There was one additional point I think worth making, which I did not include in my initial post: the choice of the Huns, also known as the Xiongnu (匈奴), as the invaders that had to be fought off, always struck me as odd. The Huns’ activities in Asia were in fact fairly limited, and Mulan’s people, the Xianbei, supplanted them on the steppe, perhaps driving them to their better-known invasions of Europe. Shan Yu, despite being the villain, is strong, clever, skilled at riding, use of the bow and the sword, living off the land, and falconry; all things still associated with these Northern tribes. In short, I’d conclude his portrayal, minus the two-dimensional evil, is actually closer to an authentic Mulan.

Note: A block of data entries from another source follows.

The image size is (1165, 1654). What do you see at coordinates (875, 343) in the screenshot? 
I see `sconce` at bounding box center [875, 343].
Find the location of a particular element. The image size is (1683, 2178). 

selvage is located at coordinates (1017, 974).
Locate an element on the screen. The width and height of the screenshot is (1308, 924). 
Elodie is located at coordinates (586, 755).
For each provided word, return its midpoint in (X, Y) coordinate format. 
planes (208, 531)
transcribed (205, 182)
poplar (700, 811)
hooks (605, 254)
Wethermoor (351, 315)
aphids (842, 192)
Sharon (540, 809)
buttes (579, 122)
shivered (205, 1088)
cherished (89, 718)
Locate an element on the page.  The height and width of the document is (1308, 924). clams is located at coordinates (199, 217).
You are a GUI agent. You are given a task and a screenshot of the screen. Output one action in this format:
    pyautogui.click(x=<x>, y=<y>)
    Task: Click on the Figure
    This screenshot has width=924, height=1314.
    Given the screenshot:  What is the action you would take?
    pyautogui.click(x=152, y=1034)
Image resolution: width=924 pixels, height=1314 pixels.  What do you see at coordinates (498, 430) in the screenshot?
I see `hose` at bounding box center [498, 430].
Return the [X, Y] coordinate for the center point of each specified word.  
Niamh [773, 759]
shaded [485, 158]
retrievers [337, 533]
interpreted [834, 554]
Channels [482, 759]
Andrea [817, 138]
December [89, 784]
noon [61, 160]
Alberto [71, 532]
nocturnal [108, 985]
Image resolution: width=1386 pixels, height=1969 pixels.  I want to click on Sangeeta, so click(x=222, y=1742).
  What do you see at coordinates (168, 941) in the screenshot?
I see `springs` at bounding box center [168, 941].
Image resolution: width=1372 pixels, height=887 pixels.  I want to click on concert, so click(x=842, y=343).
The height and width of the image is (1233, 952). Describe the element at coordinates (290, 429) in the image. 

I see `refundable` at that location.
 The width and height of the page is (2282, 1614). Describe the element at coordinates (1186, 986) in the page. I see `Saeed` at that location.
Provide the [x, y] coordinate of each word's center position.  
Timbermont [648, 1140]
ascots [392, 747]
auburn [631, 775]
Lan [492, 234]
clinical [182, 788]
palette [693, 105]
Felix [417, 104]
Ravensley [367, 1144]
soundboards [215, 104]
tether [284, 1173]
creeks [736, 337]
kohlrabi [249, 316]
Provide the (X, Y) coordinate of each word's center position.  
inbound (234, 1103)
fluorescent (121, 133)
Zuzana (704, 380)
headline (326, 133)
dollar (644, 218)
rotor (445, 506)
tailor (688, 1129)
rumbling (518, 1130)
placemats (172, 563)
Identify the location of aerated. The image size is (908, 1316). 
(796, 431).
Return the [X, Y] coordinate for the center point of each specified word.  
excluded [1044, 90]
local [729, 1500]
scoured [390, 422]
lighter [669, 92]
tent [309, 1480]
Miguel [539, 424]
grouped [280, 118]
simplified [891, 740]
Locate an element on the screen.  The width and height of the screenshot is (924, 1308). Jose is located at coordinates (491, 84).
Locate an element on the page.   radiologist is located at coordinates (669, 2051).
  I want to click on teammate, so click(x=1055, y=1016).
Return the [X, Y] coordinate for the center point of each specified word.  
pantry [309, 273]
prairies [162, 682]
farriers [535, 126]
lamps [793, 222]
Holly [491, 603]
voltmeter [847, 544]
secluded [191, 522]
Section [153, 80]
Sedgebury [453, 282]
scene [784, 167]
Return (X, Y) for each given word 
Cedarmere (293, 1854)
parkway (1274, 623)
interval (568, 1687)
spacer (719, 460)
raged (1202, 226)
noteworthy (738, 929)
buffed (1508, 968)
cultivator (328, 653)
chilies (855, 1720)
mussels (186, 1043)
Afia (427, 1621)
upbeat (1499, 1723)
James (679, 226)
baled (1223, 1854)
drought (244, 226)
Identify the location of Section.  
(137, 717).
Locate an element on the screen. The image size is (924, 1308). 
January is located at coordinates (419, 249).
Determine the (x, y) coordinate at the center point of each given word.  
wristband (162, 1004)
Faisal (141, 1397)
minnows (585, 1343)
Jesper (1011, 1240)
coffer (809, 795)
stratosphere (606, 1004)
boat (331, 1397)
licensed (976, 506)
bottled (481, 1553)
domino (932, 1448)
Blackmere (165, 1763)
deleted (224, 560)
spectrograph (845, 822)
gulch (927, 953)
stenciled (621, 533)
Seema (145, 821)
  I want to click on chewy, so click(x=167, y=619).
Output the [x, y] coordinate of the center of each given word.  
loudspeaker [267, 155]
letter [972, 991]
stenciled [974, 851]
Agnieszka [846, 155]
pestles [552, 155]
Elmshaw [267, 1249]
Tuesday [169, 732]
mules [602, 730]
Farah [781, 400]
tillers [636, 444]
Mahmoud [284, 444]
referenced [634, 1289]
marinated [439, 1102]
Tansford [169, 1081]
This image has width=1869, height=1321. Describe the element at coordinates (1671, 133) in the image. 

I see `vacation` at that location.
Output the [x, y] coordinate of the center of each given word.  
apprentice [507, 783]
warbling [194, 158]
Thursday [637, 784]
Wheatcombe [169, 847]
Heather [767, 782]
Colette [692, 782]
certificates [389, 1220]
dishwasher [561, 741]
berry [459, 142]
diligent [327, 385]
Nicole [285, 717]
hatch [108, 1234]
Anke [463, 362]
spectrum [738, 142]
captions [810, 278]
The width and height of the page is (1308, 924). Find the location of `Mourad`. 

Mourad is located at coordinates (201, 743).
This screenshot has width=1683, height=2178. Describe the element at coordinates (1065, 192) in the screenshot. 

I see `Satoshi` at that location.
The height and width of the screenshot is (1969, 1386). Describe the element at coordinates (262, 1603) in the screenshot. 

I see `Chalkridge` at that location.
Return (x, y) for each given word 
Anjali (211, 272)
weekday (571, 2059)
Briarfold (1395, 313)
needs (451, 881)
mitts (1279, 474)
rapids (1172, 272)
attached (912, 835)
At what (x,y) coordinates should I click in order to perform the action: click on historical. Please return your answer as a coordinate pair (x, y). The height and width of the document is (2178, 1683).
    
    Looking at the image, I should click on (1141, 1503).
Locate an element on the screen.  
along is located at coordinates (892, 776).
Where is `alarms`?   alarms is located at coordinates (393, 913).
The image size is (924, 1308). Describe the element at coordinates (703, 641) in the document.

Read Subsequent Articles in This Series
Read Previous Articles in This Series
- Musical Records of Old and New (《古今樂錄》, Gǔjīn Yuèlù), c. 568 CE.
- Guō Màoqiàn (郭茂倩), in Anthology of Yuefu Poetry (《樂府詩集》, Yuèfǔshī) an anthology of lyrical pieces from the Han dynasty (漢朝) through the Five Dynasties and Ten Kingdoms period (五代十國, second century BCE–10th century CE).
- Map by Khiruge, 2015.
- 李白 (Li Bai), 《李波小妹歌》(Li Bo xiaomei ge, The Ballad of Li Bo’s Younger Sister), and 《紫騮馬》 (Ziliu ma, The Black-Tailed Red Horse), 701-762, both collected in 《全唐詩》 (Quan Tangshi, Complete Tang Poems), 1705. Coincidentally, Li Bai was also a friend of Du Fu.